§ How to complete this task: Count the lines of the data that have the word "column", then report the number without anything else.

Data entries

===

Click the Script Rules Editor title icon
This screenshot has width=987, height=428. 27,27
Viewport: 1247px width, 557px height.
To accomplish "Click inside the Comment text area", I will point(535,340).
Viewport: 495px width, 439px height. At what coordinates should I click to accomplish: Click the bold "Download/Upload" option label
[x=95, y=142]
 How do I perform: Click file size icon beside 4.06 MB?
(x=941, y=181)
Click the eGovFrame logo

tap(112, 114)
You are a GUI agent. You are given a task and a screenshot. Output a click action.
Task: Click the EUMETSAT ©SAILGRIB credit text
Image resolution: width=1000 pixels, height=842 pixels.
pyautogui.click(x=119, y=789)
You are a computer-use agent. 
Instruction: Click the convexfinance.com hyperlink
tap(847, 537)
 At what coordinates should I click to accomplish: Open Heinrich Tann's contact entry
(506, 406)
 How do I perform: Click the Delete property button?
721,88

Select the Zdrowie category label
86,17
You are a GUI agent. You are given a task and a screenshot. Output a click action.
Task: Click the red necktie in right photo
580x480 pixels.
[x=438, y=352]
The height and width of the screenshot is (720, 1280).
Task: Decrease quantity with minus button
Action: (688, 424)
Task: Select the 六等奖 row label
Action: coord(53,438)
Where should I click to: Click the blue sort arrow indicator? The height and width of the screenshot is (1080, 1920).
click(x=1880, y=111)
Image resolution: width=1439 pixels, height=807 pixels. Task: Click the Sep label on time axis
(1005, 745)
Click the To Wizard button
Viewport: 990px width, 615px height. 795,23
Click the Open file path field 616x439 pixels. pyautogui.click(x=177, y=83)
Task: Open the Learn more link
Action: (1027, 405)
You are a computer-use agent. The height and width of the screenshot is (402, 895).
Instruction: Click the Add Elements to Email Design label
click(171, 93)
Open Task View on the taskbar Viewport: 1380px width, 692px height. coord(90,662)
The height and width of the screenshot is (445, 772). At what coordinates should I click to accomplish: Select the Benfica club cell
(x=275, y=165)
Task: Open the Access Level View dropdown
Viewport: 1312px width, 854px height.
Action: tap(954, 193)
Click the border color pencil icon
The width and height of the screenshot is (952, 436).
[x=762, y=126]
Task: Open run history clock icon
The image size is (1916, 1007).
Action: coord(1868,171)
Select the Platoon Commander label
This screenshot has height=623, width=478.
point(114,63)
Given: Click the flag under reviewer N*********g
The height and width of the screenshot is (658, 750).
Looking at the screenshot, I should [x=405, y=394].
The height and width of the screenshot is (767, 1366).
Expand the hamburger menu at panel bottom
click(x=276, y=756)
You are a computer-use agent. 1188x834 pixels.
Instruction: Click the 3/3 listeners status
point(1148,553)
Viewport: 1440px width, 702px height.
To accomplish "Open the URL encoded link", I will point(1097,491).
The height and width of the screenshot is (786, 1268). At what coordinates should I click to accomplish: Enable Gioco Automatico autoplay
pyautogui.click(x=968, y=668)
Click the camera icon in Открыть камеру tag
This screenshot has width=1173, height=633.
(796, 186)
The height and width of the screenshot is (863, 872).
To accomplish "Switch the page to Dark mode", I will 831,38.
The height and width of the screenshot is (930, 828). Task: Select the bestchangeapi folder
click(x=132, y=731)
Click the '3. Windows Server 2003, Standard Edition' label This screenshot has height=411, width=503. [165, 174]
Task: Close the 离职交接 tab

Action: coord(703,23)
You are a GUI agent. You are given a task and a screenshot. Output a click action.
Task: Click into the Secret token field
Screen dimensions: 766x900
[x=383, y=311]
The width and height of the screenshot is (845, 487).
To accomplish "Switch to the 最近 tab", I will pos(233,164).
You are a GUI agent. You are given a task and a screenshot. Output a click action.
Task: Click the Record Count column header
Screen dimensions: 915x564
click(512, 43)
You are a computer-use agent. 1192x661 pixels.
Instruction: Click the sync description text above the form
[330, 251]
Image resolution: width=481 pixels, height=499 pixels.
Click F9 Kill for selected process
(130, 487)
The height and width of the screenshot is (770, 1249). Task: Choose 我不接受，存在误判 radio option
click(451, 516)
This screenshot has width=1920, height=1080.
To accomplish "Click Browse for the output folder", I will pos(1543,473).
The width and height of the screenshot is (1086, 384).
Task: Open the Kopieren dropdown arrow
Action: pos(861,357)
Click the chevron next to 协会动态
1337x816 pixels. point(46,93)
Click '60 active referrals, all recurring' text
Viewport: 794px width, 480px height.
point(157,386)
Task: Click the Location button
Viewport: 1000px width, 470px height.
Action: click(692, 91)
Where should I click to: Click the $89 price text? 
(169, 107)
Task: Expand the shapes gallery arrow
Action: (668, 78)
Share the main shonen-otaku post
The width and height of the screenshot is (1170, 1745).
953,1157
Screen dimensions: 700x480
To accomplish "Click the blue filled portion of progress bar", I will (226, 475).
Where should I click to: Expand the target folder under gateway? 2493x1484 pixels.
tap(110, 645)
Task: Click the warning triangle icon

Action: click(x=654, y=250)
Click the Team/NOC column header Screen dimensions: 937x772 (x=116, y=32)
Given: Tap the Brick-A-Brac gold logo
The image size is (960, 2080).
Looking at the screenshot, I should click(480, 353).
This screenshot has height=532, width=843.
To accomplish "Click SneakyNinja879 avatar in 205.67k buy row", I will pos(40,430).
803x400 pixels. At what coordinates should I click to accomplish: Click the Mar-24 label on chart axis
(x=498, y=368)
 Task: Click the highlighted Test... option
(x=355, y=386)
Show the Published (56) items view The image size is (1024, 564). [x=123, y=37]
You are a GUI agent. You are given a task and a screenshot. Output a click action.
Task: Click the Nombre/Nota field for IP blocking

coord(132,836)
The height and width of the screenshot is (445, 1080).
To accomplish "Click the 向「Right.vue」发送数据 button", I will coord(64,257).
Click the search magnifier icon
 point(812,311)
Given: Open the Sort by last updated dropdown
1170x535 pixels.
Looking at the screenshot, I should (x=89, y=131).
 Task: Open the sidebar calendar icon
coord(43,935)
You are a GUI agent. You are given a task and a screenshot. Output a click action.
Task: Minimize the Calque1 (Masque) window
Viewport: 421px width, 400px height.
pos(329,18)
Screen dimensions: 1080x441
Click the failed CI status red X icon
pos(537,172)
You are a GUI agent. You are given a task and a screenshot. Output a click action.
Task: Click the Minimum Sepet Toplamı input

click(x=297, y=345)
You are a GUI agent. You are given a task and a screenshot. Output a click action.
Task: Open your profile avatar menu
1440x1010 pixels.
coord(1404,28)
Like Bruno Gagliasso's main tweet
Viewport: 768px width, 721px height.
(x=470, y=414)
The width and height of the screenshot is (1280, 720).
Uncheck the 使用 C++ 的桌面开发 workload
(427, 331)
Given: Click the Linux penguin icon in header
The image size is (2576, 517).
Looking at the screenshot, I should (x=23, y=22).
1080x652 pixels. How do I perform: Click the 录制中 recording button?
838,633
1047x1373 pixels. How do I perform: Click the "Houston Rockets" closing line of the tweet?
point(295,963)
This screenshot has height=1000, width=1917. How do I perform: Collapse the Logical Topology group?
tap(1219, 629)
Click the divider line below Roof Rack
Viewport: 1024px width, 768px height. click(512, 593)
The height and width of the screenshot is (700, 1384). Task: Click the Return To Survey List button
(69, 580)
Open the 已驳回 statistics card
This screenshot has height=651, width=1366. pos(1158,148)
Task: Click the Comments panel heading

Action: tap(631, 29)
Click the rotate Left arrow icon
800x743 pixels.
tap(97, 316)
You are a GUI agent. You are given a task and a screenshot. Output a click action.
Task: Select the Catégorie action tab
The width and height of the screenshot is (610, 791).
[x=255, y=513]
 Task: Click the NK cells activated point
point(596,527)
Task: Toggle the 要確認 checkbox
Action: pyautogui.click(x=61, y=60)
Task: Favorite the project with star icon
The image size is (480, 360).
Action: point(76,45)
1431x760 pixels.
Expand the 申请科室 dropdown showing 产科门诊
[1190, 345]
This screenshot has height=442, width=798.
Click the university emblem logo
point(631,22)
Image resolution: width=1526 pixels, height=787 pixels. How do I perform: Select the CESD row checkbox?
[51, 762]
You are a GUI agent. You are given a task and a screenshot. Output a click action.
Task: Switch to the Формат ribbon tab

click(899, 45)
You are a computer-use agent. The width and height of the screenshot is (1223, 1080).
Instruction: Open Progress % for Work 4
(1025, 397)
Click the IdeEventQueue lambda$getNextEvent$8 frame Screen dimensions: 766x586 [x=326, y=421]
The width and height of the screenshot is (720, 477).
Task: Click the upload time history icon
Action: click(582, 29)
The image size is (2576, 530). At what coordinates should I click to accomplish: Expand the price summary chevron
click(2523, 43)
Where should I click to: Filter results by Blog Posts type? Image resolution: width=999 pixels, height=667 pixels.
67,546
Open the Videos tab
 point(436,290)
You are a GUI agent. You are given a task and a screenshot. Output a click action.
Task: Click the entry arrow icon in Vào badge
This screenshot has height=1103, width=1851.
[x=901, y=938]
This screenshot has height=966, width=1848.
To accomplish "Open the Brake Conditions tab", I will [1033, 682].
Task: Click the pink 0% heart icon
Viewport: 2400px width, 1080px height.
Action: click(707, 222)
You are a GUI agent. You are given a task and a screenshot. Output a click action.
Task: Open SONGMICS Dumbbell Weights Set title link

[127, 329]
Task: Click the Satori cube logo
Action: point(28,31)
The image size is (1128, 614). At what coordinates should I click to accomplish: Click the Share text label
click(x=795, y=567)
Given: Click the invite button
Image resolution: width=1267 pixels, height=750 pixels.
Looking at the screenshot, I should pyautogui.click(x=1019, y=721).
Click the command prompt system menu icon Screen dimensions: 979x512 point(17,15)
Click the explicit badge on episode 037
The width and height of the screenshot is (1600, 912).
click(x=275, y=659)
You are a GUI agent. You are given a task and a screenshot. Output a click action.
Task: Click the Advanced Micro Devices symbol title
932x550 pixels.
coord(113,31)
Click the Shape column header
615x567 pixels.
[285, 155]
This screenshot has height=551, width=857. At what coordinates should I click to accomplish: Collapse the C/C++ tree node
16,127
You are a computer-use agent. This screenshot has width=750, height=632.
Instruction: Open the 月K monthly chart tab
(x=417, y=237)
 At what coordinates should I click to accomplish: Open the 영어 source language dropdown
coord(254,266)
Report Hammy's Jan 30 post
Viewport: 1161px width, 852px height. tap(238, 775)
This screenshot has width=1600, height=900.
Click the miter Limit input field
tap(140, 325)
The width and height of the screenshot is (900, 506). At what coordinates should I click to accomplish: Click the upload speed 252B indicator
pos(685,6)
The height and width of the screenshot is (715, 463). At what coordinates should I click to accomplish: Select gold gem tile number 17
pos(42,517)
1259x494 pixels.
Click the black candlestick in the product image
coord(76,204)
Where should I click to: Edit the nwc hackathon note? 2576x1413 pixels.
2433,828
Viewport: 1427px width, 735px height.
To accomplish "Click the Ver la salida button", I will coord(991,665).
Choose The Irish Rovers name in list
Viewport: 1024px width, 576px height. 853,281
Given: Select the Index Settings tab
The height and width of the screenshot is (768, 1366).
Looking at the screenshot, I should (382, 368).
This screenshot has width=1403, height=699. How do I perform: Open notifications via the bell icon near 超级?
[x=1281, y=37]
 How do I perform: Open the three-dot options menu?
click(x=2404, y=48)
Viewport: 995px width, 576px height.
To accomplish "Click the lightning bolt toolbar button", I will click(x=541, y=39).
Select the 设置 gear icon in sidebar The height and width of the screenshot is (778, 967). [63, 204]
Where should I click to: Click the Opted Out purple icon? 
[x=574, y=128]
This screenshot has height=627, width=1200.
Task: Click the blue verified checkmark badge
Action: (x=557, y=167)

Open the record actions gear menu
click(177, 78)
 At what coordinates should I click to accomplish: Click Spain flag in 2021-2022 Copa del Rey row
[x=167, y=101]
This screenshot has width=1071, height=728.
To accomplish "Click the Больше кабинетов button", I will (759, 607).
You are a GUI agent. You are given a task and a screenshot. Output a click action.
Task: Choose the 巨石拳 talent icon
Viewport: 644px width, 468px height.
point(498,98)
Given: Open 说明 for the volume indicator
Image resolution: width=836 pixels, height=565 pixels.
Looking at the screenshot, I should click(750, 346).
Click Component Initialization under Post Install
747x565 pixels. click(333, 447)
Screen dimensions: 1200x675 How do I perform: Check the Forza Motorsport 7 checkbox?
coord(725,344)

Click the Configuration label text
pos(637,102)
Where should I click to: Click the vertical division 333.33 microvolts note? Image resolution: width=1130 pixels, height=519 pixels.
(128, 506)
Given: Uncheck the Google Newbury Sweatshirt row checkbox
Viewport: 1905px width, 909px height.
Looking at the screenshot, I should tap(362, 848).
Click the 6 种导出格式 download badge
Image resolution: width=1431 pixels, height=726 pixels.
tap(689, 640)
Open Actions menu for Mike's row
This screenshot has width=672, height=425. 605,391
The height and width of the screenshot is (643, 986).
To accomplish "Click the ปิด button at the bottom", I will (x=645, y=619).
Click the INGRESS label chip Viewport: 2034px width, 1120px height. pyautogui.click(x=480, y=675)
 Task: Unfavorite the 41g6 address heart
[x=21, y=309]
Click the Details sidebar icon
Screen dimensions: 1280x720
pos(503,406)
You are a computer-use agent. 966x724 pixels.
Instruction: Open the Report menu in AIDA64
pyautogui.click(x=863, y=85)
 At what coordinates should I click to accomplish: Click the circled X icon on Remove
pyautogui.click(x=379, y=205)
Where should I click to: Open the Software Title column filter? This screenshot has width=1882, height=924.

===

§ Expected answer: 4